Given problem A: In the guide on using images, rewrite the part that opens with the words "There are five" and closes with "in your code.", replacing "project asset" with "stored resource".
Given problem B:
Answer from the guide on using images:
(i) How many images can be attached to a single chat message?
(ii) Which image formats are supported?
(iii) Where does the AI upload an image it downloads from an external URL?

Given text:
Skip to main content

Using images

There are five ways to add images to your Appifex project. Each method works with web, mobile, and backend platforms.

Upload to chat

Attach images directly in the chat and tell the AI where to place them. The AI will save the image as a project asset and reference it in your code.

"Use this as the app logo in the navbar"
"Replace the hero background with this image"

You can attach up to 3 images per message (5 MB each). Supported formats: PNG, JPEG, GIF, WebP.

tip

Be specific about what the image is for, not just where it goes. Saying "use this as the app logo" works better than "put this image somewhere."

info

If you attach an image as a design reference (e.g., "make it look like this"), the AI will use it for visual inspiration without saving it as a project asset. Only images you want placed in the app are persisted.

Use an external URL

Paste an image URL in your prompt and the AI will download, save, and place it automatically.

"Use the image from https://example.com/hero-photo.jpg as the hero background"
"Download https://example.com/logo.png and use it as the site favicon"

The AI downloads the image, uploads it to cloud storage, and writes it to your project at the correct platform path.

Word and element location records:
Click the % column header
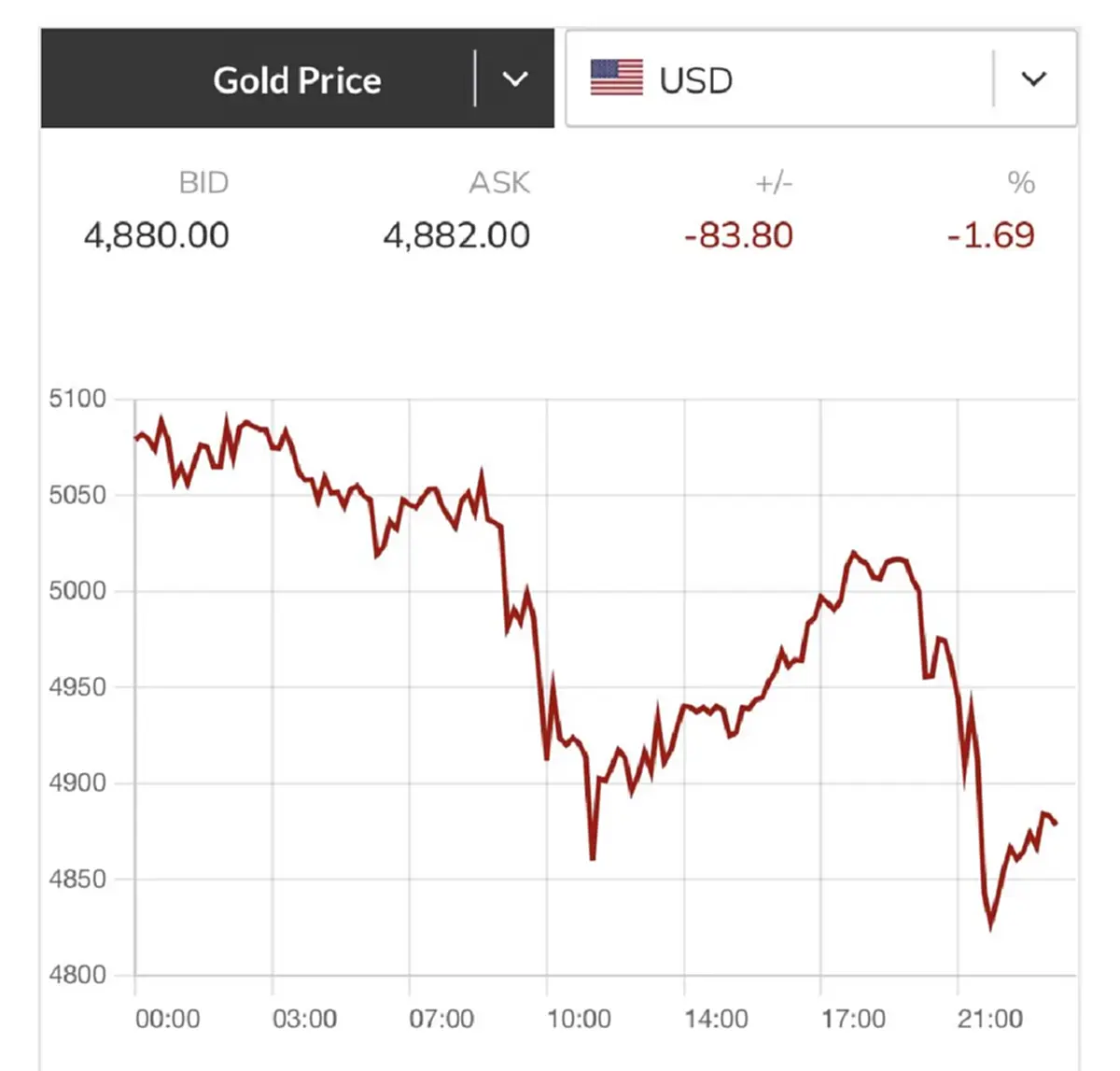This screenshot has height=1071, width=1120. [1021, 182]
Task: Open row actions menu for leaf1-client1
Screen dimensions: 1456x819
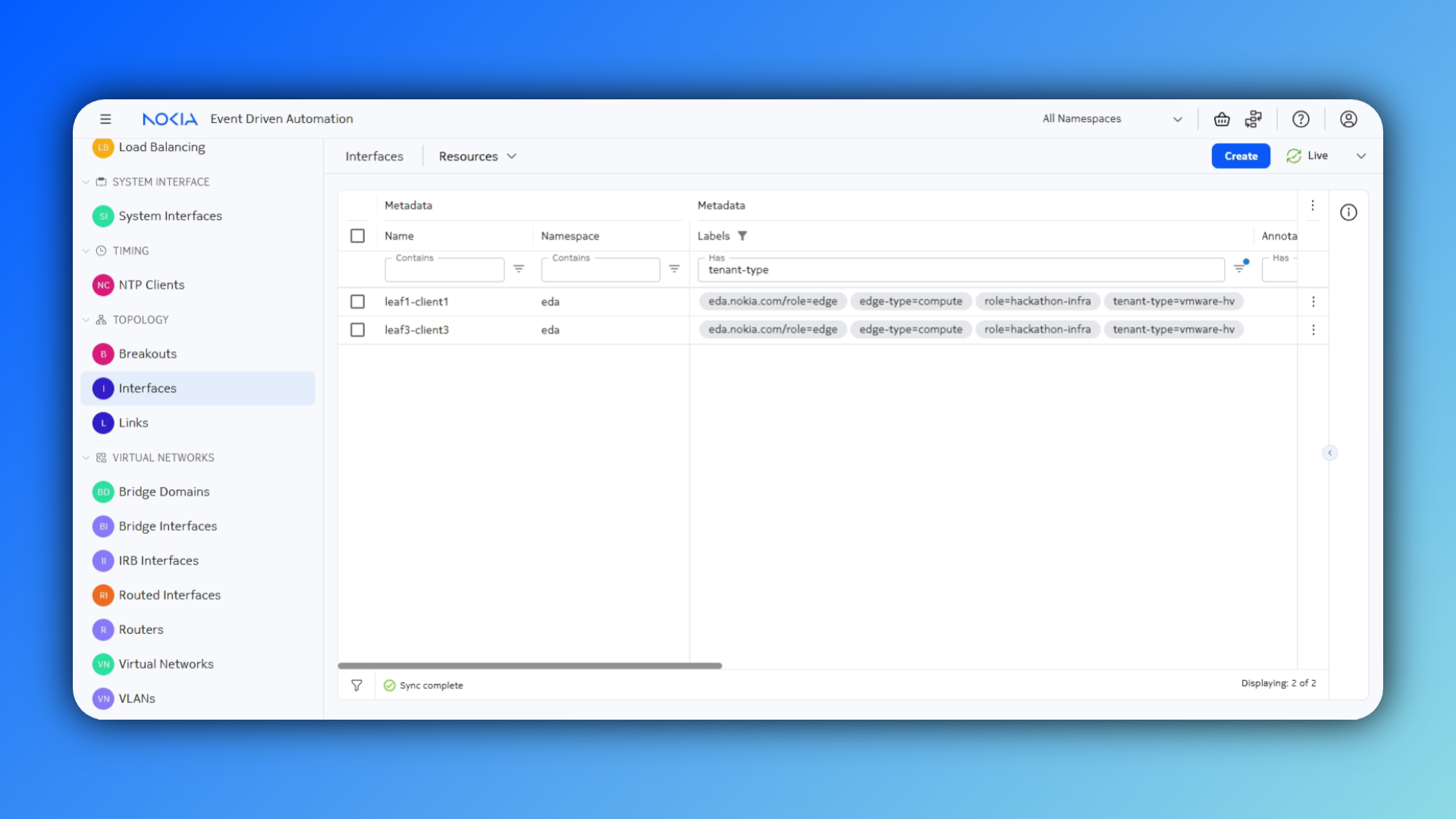Action: [x=1313, y=302]
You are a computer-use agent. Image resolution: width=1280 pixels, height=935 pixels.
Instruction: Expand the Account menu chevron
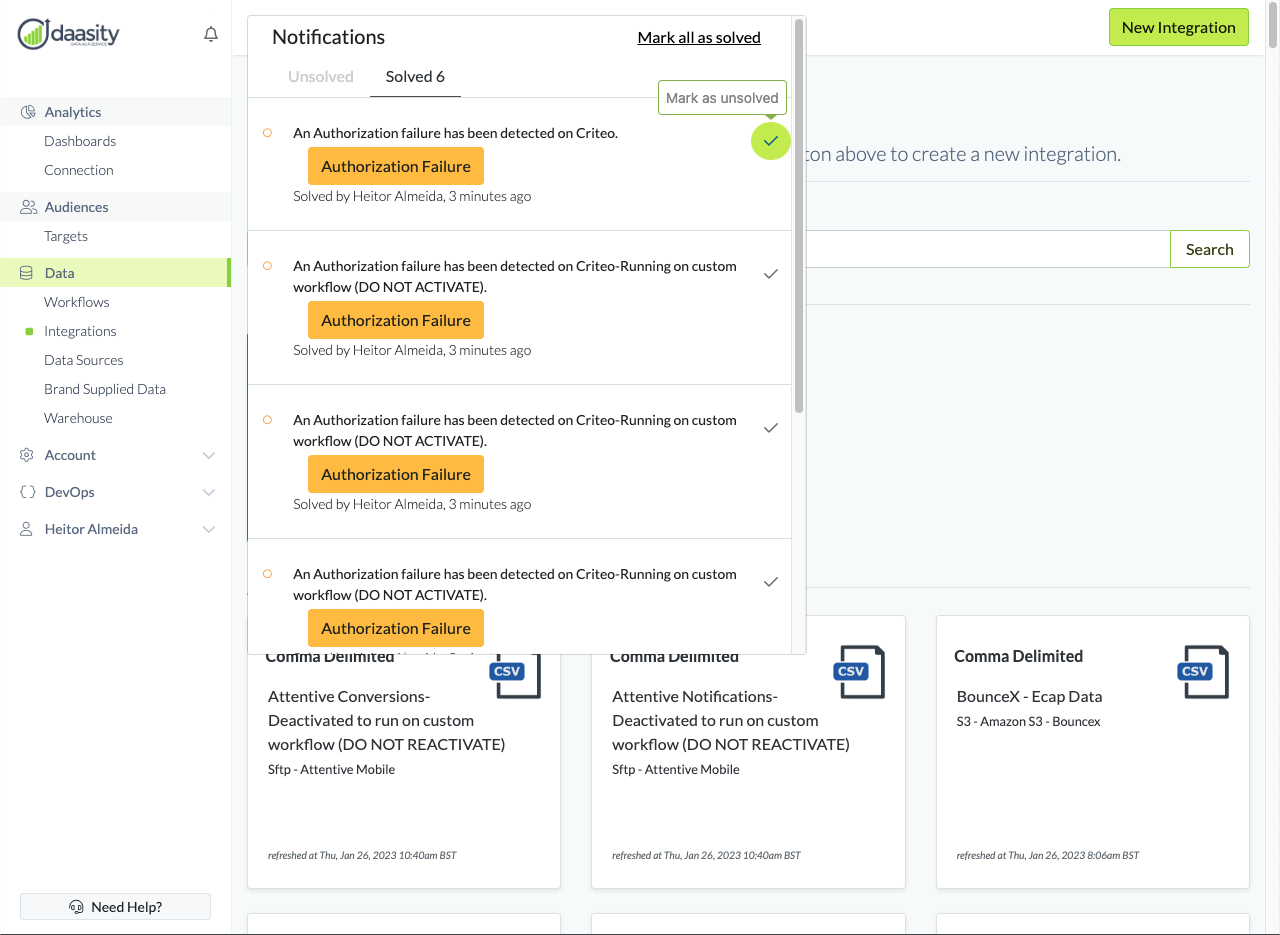209,455
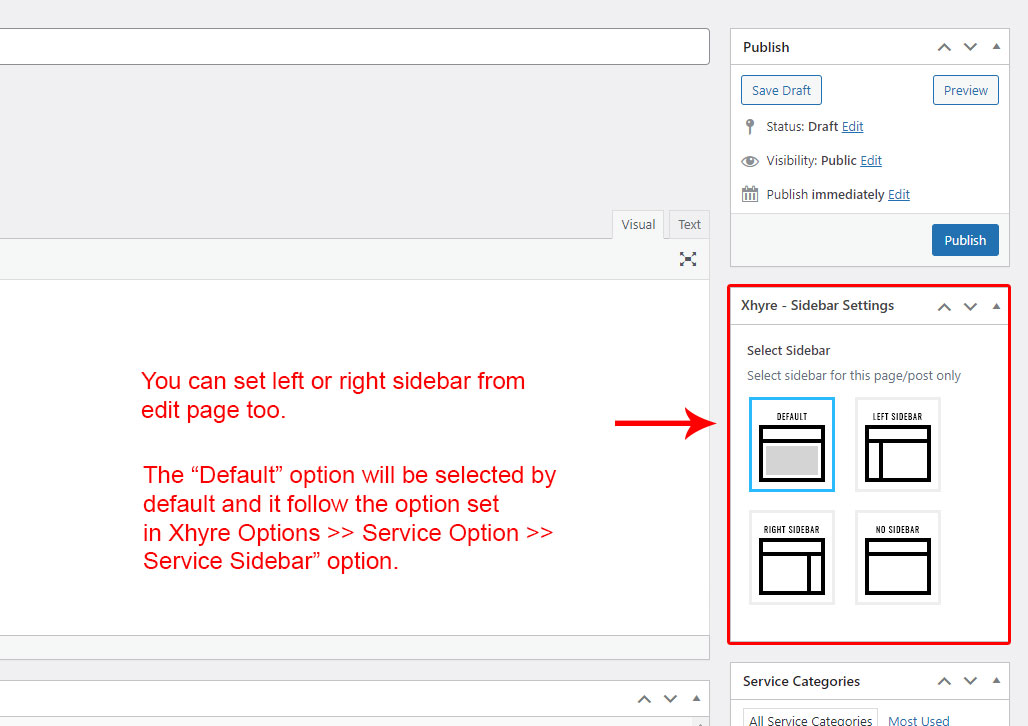Choose the Right Sidebar layout icon
This screenshot has width=1028, height=726.
[x=791, y=557]
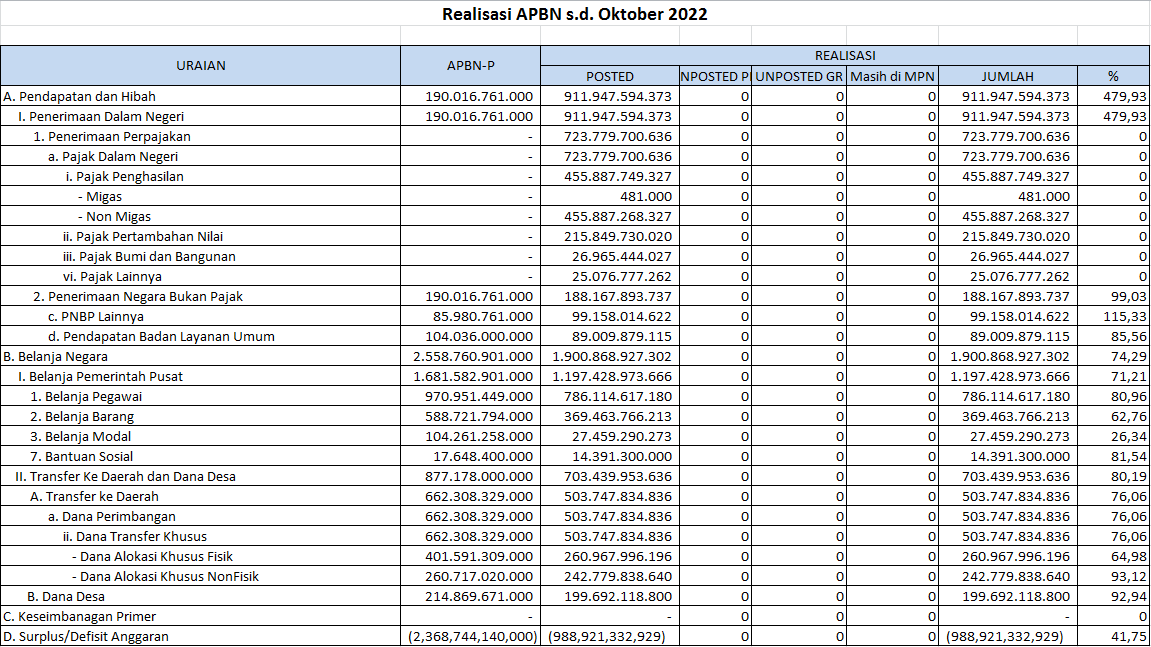
Task: Select the C. Keseimbangan Primer row label
Action: (x=80, y=617)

Task answer A:
There are five ways to add images to your Appifex project. Each method works with web, mobile, and backend platforms.

Upload to chat

Attach images directly in the chat and tell the AI where to place them. The AI will save the image as a stored resource and reference it in your code.

Task answer B:
(i) Up to 3 images, 5 MB each.
(ii) PNG, JPEG, GIF, and WebP.
(iii) To cloud storage.